-- Start of Excerpted passage --
In this post I will some tips for setting up RMAN in RAC environment.
I will not cover topics about RMAN that can be configured in standalone environment (e.g Incremental backup, use of FRA, etc.)
First question: Is there a difference of setting up RMAN between standalone and RAC environments?
The answer is YES, not too much but some points must be observed.
First of all, In my point of view use RMAN Catalog is mandatory. Because it’s a HA environment and to restore a database without RMAN Catalog can take long time.
To protect and keep backup metadata for longer retention times than can be accommodated by the control file, you can create a recovery catalog. You should create the recovery catalog schema in a dedicated standalone database. Do not locate the recovery catalog with other production data. If you use Oracle Enterprise Manager, you can create the recovery catalog schema in the Oracle Enterprise Manager repository database.
About HA of RMAN Catalog?
I always recommend to place the Host that will hold RMAN Catalog on VirtualMachine, because is a machine which require low resource and disk space and have low activity.
In case of the failure of Host RMAN Catalog is easy move that host to another Physical Host or Recover the whole virtual machine.
But if the option of use a VM is not avaliable. Use another cluster (e.g Test Cluster) env if avaliable.
The Database of RMAN catalog must be in ARCHIVELOG. Why?
It’s a prod env (is enough), will generate very small amount of archivelogs, and in case of any corruption or user errors (e.g User generated new incarnation of Prod Database during a Test Validation of Backup in Test env) can be necessary recovery point in time.
Due a small database of low activity I see some customers not giving importance to this database. It’s should not happens.
High availability of execution of backup using RMAN:
We have some challenges:
- The backup must not affect the availability cluster, but the backup must be executed daily.
- The backup cannot be dependent of nodes (i.e backup must be able to execute in all nodes independently if have some nodes active or not)
- Where store the scripts of backup? Where store the Logs?
I don’t recommend use any nodes of cluster to start/store scripts backups. Due if that node fail backup will not be executed.
Use the Host where is stored RMAN Catalog to store your backup scripts too and start these scripts from this host, the utility RMAN works as client only… the backup is always performed on server side.
Doing this you will centralize all scripts and logs of backup from your environment. That will ease the management of backup.
Configuring the RMAN Snapshot Control File Location in a RAC 11.2
RMAN creates a copy of the control file for read consistency, this is the snapshot controlfile. Due to the changes made to the controlfile backup mechanism in 11gR2 any instances in the cluster may write to the snapshot controlfile. Therefore, the snapshot controlfile file needs to be visible to all instances.
The same happens when a backup of the controlfile is created directly from sqlplus any instance in the cluster may write to the backup controfile file.
In 11gR2 onwards, the controlfile backup happens without holding the control file enqueue. For non-RAC database, this doesn’t change anything.
-- End of Excerpted passage --
[Challenges]
• A. Return the passage of the post on setting up RMAN in a RAC environment from "The Database of" to "store the Logs?".
• B. Answer these questions about the post on setting up RMAN in a RAC environment:
(i) In what kind of database should the recovery catalog schema be created?
(ii) In what mode must the RMAN catalog database run?
(iii) Why does the snapshot controlfile need to be visible to all instances in 11gR2?
• C. Write what comes next in the post on setting up RMAN in a RAC environment, picking up after its last sentence.
-- Start of Stored rows --
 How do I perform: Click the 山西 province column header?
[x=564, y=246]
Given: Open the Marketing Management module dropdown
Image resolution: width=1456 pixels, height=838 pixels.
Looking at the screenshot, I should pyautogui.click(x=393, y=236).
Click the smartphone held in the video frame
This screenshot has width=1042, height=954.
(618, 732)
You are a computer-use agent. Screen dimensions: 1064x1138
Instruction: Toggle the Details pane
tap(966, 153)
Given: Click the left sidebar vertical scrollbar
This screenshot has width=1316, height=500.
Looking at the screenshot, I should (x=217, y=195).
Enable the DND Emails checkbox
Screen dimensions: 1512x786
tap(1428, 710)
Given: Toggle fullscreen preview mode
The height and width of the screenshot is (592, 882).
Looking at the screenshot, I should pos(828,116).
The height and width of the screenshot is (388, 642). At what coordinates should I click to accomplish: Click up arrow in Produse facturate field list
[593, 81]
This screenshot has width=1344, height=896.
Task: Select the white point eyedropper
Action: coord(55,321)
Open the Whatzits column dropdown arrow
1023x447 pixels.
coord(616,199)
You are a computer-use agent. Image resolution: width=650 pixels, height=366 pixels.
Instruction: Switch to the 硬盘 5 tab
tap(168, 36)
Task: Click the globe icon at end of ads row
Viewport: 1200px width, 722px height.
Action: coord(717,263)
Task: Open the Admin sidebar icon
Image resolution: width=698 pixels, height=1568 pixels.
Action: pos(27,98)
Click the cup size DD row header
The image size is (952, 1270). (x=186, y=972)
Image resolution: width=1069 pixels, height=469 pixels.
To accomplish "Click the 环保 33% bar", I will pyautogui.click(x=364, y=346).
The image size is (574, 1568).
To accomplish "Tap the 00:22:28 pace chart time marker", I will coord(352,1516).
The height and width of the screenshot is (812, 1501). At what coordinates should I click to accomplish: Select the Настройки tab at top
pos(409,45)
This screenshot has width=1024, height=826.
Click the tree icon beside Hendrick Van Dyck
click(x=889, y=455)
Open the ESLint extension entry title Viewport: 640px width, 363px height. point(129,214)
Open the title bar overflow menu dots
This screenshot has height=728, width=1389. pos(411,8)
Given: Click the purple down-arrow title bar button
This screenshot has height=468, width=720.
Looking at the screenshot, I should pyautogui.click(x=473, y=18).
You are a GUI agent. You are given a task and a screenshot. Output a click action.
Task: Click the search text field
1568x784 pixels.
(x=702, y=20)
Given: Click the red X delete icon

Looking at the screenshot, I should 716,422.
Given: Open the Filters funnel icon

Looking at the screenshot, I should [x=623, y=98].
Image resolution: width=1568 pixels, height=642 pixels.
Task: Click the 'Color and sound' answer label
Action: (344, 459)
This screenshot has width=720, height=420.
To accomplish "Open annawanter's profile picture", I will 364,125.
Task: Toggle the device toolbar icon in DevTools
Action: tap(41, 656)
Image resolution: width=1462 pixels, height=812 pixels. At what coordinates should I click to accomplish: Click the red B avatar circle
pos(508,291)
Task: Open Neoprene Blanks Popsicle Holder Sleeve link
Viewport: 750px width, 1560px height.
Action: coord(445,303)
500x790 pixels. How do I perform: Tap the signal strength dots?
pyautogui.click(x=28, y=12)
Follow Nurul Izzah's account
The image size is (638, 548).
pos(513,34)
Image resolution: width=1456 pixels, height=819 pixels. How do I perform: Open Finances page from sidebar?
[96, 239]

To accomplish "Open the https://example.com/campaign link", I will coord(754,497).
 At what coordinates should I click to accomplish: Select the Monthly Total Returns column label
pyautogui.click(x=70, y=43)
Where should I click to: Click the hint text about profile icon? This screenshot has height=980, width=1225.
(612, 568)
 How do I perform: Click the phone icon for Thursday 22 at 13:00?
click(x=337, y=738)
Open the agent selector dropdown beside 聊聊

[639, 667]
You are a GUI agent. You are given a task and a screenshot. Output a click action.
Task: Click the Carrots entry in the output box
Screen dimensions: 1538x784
-- End of Stored rows --
[Per-task outputs]
• A.
The Database of RMAN catalog must be in ARCHIVELOG. Why?
It’s a prod env (is enough), will generate very small amount of archivelogs, and in case of any corruption or user errors (e.g User generated new incarnation of Prod Database during a Test Validation of Backup in Test env) can be necessary recovery point in time.
Due a small database of low activity I see some customers not giving importance to this database. It’s should not happens.
High availability of execution of backup using RMAN:
We have some challenges:
- The backup must not affect the availability cluster, but the backup must be executed daily.
- The backup cannot be dependent of nodes (i.e backup must be able to execute in all nodes independently if have some nodes active or not)
- Where store the scripts of backup? Where store the Logs?

• B.
(i) In a dedicated standalone database.
(ii) ARCHIVELOG.
(iii) Because of changes to the controlfile backup mechanism in 11gR2, any instance in the cluster may write to the snapshot controlfile.

• C.
But, for RAC database, the snapshot controlfile location must be in a shared file system that will be accessible from all the nodes.
The snapshot controlfile MUST be accessible by all nodes of a RAC database.
See how do that:
Since version 11.1 : Node Affinity Awareness of Fast Connections
In some cluster database configurations, some nodes of the cluster have faster access to certain data files than to other data files. RMAN automatically detects this, which is known as node affinity awareness. When deciding which channel to use to back up a particular data file, RMAN gives preference to the nodes with faster access to the data files that you want to back up. For example, if you have a three-node cluster, and if node 1 has faster read/write access to data files 7, 8, and 9 than the other nodes, then node 1 has greater node affinity to those files than nodes 2 and 3.
Channel Connections to Cluster Instances with RMAN
Channel connections to the instances are determined using the connect string defined by channel configurations. For example, in the following configuration, three channels are allocated using dbauser/pwd@service_name. If you configure the SQL Net service name with load balancing turned on, then the channels are allocated at a node as decided by the load balancing algorithm.
However, if the service name used in the connect string is not for load balancing, then you can control at which instance the channels are allocated using separate connect strings for each channel configuration. So,your backup scripts will fail if that node/instance is down.
So, my recommendation in admin-managed database environment is create a set of nodes to perform the backup.
E.g : If you have 3 nodes you should use one or two node to perform backup, while the other node is less loaded. If you are using Load Balance in your connection… the new connection will be directed to the least loaded node.
Autolocation for Backup and Restore Commands
RMAN automatically performs autolocation of all files that it must back up or restore. If you use the noncluster file system local archiving scheme, then a node can only read the archived redo logs that were generated by an instance on that node. RMAN never attempts to back up archived redo logs on a channel it cannot read.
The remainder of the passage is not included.